= Beginning of Section =
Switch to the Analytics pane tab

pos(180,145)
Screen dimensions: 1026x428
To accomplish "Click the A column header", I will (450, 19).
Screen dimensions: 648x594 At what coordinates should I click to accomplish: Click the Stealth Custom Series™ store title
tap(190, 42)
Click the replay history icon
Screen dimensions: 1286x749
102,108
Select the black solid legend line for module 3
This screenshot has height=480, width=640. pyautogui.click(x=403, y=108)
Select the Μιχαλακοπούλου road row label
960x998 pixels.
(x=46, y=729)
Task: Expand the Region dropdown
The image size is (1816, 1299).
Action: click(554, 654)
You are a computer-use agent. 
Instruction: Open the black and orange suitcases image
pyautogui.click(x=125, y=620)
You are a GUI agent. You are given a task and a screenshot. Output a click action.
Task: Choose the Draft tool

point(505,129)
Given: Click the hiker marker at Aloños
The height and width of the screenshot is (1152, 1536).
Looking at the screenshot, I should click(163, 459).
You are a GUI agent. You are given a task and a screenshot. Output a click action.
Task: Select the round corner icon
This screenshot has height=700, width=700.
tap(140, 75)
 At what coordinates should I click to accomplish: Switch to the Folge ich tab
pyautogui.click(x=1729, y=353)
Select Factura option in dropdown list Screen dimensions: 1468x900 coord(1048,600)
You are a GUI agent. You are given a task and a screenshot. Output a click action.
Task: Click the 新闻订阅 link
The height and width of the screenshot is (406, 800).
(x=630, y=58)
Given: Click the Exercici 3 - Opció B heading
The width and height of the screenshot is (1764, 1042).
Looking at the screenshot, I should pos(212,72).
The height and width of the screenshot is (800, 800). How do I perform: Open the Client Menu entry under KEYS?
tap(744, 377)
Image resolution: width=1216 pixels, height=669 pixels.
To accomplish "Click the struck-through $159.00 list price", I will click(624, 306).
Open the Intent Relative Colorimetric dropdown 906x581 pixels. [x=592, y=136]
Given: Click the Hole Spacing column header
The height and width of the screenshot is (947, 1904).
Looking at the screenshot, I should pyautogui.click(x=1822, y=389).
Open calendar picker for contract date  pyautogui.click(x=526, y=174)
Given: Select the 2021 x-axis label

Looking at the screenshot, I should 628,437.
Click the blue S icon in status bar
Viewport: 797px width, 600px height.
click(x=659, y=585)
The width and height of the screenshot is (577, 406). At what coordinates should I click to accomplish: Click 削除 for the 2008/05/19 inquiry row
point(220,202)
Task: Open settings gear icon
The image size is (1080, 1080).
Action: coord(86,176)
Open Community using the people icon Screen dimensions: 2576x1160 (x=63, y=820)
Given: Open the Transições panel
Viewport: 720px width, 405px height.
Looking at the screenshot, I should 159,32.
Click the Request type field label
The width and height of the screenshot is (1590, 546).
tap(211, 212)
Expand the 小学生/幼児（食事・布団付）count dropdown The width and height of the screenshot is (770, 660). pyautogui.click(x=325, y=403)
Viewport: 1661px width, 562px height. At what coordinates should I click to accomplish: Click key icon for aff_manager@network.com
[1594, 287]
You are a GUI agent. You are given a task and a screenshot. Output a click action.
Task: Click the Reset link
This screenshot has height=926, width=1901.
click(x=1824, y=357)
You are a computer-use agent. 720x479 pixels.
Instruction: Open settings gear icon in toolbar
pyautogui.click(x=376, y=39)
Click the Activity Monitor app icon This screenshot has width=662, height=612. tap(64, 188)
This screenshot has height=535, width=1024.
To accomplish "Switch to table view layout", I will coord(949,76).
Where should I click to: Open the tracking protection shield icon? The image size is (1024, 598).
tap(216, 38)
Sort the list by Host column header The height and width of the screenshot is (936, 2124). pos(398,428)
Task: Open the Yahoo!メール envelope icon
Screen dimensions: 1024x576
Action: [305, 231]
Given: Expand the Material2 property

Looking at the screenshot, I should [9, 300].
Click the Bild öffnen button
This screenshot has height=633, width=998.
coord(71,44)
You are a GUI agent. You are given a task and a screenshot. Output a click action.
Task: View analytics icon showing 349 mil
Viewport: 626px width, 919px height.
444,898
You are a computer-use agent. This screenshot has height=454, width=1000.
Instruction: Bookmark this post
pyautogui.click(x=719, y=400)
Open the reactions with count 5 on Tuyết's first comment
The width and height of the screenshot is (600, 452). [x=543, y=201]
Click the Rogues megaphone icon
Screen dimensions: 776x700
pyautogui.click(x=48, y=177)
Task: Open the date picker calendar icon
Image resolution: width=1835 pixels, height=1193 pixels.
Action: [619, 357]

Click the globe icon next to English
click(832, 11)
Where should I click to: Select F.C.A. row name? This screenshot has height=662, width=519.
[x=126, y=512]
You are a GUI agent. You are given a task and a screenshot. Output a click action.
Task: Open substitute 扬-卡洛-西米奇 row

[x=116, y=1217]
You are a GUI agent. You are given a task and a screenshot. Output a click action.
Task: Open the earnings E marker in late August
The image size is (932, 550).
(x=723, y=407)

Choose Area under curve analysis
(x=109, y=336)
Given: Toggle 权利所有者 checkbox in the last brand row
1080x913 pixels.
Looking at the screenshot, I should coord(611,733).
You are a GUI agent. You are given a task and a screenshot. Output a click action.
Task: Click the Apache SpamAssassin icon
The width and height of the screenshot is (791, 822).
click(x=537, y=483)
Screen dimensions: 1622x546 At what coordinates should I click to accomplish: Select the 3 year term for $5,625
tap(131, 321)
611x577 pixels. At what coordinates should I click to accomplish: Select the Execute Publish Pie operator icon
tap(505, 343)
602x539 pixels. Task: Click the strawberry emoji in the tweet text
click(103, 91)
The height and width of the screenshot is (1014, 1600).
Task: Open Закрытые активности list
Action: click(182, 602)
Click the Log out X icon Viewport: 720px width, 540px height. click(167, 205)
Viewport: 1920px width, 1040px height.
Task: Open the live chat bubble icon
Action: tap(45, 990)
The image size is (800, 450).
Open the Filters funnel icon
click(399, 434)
= End of Section =
EXERCISE REQUIREMENTS: Return each entry exactly. Leave none out.

RESPONSE BELOW:
Switch to the Analytics pane tab

pos(180,145)
Screen dimensions: 1026x428
To accomplish "Click the A column header", I will (450, 19).
Screen dimensions: 648x594 At what coordinates should I click to accomplish: Click the Stealth Custom Series™ store title
tap(190, 42)
Click the replay history icon
Screen dimensions: 1286x749
102,108
Select the black solid legend line for module 3
This screenshot has height=480, width=640. pyautogui.click(x=403, y=108)
Select the Μιχαλακοπούλου road row label
960x998 pixels.
(x=46, y=729)
Task: Expand the Region dropdown
The image size is (1816, 1299).
Action: click(554, 654)
You are a computer-use agent. 
Instruction: Open the black and orange suitcases image
pyautogui.click(x=125, y=620)
You are a GUI agent. You are given a task and a screenshot. Output a click action.
Task: Choose the Draft tool

point(505,129)
Given: Click the hiker marker at Aloños
The height and width of the screenshot is (1152, 1536).
Looking at the screenshot, I should click(163, 459).
You are a GUI agent. You are given a task and a screenshot. Output a click action.
Task: Select the round corner icon
This screenshot has height=700, width=700.
tap(140, 75)
 At what coordinates should I click to accomplish: Switch to the Folge ich tab
pyautogui.click(x=1729, y=353)
Select Factura option in dropdown list Screen dimensions: 1468x900 coord(1048,600)
You are a GUI agent. You are given a task and a screenshot. Output a click action.
Task: Click the 新闻订阅 link
The height and width of the screenshot is (406, 800).
(x=630, y=58)
Given: Click the Exercici 3 - Opció B heading
The width and height of the screenshot is (1764, 1042).
Looking at the screenshot, I should pos(212,72).
The height and width of the screenshot is (800, 800). How do I perform: Open the Client Menu entry under KEYS?
tap(744, 377)
Image resolution: width=1216 pixels, height=669 pixels.
To accomplish "Click the struck-through $159.00 list price", I will click(624, 306).
Open the Intent Relative Colorimetric dropdown 906x581 pixels. [x=592, y=136]
Given: Click the Hole Spacing column header
The height and width of the screenshot is (947, 1904).
Looking at the screenshot, I should pyautogui.click(x=1822, y=389).
Open calendar picker for contract date  pyautogui.click(x=526, y=174)
Given: Select the 2021 x-axis label

Looking at the screenshot, I should 628,437.
Click the blue S icon in status bar
Viewport: 797px width, 600px height.
click(x=659, y=585)
The width and height of the screenshot is (577, 406). At what coordinates should I click to accomplish: Click 削除 for the 2008/05/19 inquiry row
point(220,202)
Task: Open settings gear icon
The image size is (1080, 1080).
Action: coord(86,176)
Open Community using the people icon Screen dimensions: 2576x1160 (x=63, y=820)
Given: Open the Transições panel
Viewport: 720px width, 405px height.
Looking at the screenshot, I should 159,32.
Click the Request type field label
The width and height of the screenshot is (1590, 546).
tap(211, 212)
Expand the 小学生/幼児（食事・布団付）count dropdown The width and height of the screenshot is (770, 660). pyautogui.click(x=325, y=403)
Viewport: 1661px width, 562px height. At what coordinates should I click to accomplish: Click key icon for aff_manager@network.com
[1594, 287]
You are a GUI agent. You are given a task and a screenshot. Output a click action.
Task: Click the Reset link
This screenshot has height=926, width=1901.
click(x=1824, y=357)
You are a computer-use agent. 720x479 pixels.
Instruction: Open settings gear icon in toolbar
pyautogui.click(x=376, y=39)
Click the Activity Monitor app icon This screenshot has width=662, height=612. tap(64, 188)
This screenshot has height=535, width=1024.
To accomplish "Switch to table view layout", I will coord(949,76).
Where should I click to: Open the tracking protection shield icon? The image size is (1024, 598).
tap(216, 38)
Sort the list by Host column header The height and width of the screenshot is (936, 2124). pos(398,428)
Task: Open the Yahoo!メール envelope icon
Screen dimensions: 1024x576
Action: [305, 231]
Given: Expand the Material2 property

Looking at the screenshot, I should [9, 300].
Click the Bild öffnen button
This screenshot has height=633, width=998.
coord(71,44)
You are a GUI agent. You are given a task and a screenshot. Output a click action.
Task: View analytics icon showing 349 mil
Viewport: 626px width, 919px height.
444,898
You are a computer-use agent. This screenshot has height=454, width=1000.
Instruction: Bookmark this post
pyautogui.click(x=719, y=400)
Open the reactions with count 5 on Tuyết's first comment
The width and height of the screenshot is (600, 452). [x=543, y=201]
Click the Rogues megaphone icon
Screen dimensions: 776x700
pyautogui.click(x=48, y=177)
Task: Open the date picker calendar icon
Image resolution: width=1835 pixels, height=1193 pixels.
Action: [619, 357]

Click the globe icon next to English
click(832, 11)
Where should I click to: Select F.C.A. row name? This screenshot has height=662, width=519.
[x=126, y=512]
You are a GUI agent. You are given a task and a screenshot. Output a click action.
Task: Open substitute 扬-卡洛-西米奇 row

[x=116, y=1217]
You are a GUI agent. You are given a task and a screenshot. Output a click action.
Task: Open the earnings E marker in late August
The image size is (932, 550).
(x=723, y=407)

Choose Area under curve analysis
(x=109, y=336)
Given: Toggle 权利所有者 checkbox in the last brand row
1080x913 pixels.
Looking at the screenshot, I should coord(611,733).
You are a GUI agent. You are given a task and a screenshot. Output a click action.
Task: Click the Apache SpamAssassin icon
The width and height of the screenshot is (791, 822).
click(x=537, y=483)
Screen dimensions: 1622x546 At what coordinates should I click to accomplish: Select the 3 year term for $5,625
tap(131, 321)
611x577 pixels. At what coordinates should I click to accomplish: Select the Execute Publish Pie operator icon
tap(505, 343)
602x539 pixels. Task: Click the strawberry emoji in the tweet text
click(103, 91)
The height and width of the screenshot is (1014, 1600).
Task: Open Закрытые активности list
Action: click(182, 602)
Click the Log out X icon Viewport: 720px width, 540px height. click(167, 205)
Viewport: 1920px width, 1040px height.
Task: Open the live chat bubble icon
Action: tap(45, 990)
The image size is (800, 450).
Open the Filters funnel icon
click(399, 434)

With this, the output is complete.